Redox properties of the Rhodobacter sphaeroides transcriptional regulatory proteins PpsR and AppA

Redox properties of the photosynthetic gene repressor PpsR and the blue-light photoreceptor/antirepressor AppA from Rhodobacter sphaeroides have been characterized. Redox titrations of PpsR reveal the presence of a two-electron couple, with an E (m) value of -320 mV at pH 7.0, which is likely to arise from the reversible conversion of two cysteine thiols to a disulfide. This E (m) value is very much more negative than the E (m) = -180 mV value measured previously at pH 7.0 for the disulfide/dithiol couple in CrtJ, the homolog for PpsR in the closely related bacterium Rhodobacter capsulatus. AppA, a flavin-containing blue-light receptor that is also involved in the regulation of gene expression in R. sphaeroides, contains multiple cysteines in its C-terminal region, two of which function as a redox-active dithiol/disulfide couple with an E (m) value of -325 mV at pH 7.0 in the dark.
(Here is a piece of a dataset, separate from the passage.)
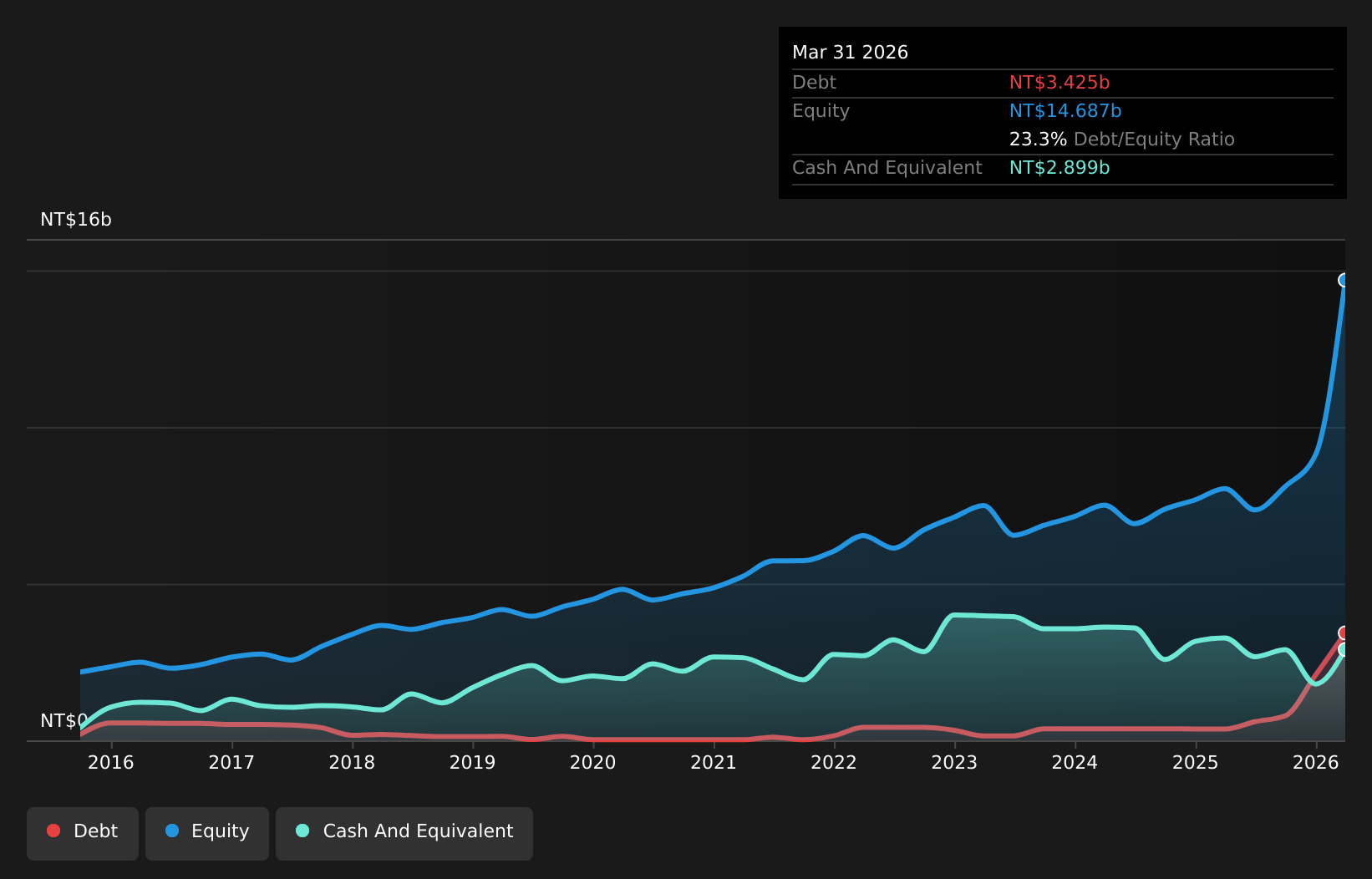Click the 2023 x-axis label
The image size is (1372, 879).
tap(954, 762)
Titrations of this dithiol/disulfide couple in illuminated samples of AppA indicate that the E (m) value of this disulfide/dithiol couple is -315 mV at pH 7.0, identical to the value obtained for AppA in the dark within the combined experimental uncertainties of the two measurements. The E (m) values of AppA and PpsR demonstrate that these proteins are thermodynamically capable of electron transfer for their activity as an anti-repressor/repressor in R. sphaeroides.